* [WRITTEN PROBLEM 1] Transcribe the passage of the 2017 Ulster football championship text starting at "Tyrone are the" and ending at "province of Ulster.".

2017 Ulster SFC

Tournament details
- Year: 2017

Winners
- Champions: Tyrone (15th win)
- Manager: Mickey Harte
- Captain: Seán Cavanagh

Runners-up
- Runners-up: Down
- Manager: Éamonn Burns
- Captain: Kevin McKernan

= 2017 Ulster Senior Football Championship =

The 2017 Ulster Senior Football Championship was the 129th instalment of the annual Ulster Senior Football Championship organised by the Ulster GAA. It is one of the four provincial competitions of the 2017 All-Ireland Senior Football Championship. The winners receive The Anglo-Celt Cup.

Tyrone are the defending champions. The draw for the Championship was made on 13 October 2016. Tyrone beat Down in the final with a score of 2-17 to 0-15.

==Teams==
The Ulster championship is contested by the nine county teams in the province of Ulster.

* [WRITTEN PROBLEM 2] Restate the records below word for word, starting at their first line and ending at the line that contains "REALISATIES Element type: text (844, 33)".

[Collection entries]
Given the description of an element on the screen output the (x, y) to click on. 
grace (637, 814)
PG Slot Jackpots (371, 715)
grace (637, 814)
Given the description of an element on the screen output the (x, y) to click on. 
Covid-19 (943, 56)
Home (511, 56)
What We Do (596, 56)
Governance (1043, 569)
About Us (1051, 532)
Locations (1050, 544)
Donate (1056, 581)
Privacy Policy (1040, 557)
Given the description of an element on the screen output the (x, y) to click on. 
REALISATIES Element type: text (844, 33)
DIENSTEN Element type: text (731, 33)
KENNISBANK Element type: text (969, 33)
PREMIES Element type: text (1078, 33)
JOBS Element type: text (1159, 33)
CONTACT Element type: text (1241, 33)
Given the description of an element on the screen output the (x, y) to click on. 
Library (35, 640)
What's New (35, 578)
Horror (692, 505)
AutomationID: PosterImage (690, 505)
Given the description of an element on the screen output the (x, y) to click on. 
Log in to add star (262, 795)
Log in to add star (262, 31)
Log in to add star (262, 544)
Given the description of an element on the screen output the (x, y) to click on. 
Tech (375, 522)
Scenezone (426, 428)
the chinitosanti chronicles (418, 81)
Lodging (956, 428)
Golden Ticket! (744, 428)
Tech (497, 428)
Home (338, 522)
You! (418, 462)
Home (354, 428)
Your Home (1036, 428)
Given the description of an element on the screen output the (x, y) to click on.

* [EXERCISE SOLUTION 1]
Tyrone are the defending champions. The draw for the Championship was made on 13 October 2016. Tyrone beat Down in the final with a score of 2-17 to 0-15.

==Teams==
The Ulster championship is contested by the nine county teams in the province of Ulster.

* [EXERCISE SOLUTION 2]
Given the description of an element on the screen output the (x, y) to click on. 
grace (637, 814)
PG Slot Jackpots (371, 715)
grace (637, 814)
Given the description of an element on the screen output the (x, y) to click on. 
Covid-19 (943, 56)
Home (511, 56)
What We Do (596, 56)
Governance (1043, 569)
About Us (1051, 532)
Locations (1050, 544)
Donate (1056, 581)
Privacy Policy (1040, 557)
Given the description of an element on the screen output the (x, y) to click on. 
REALISATIES Element type: text (844, 33)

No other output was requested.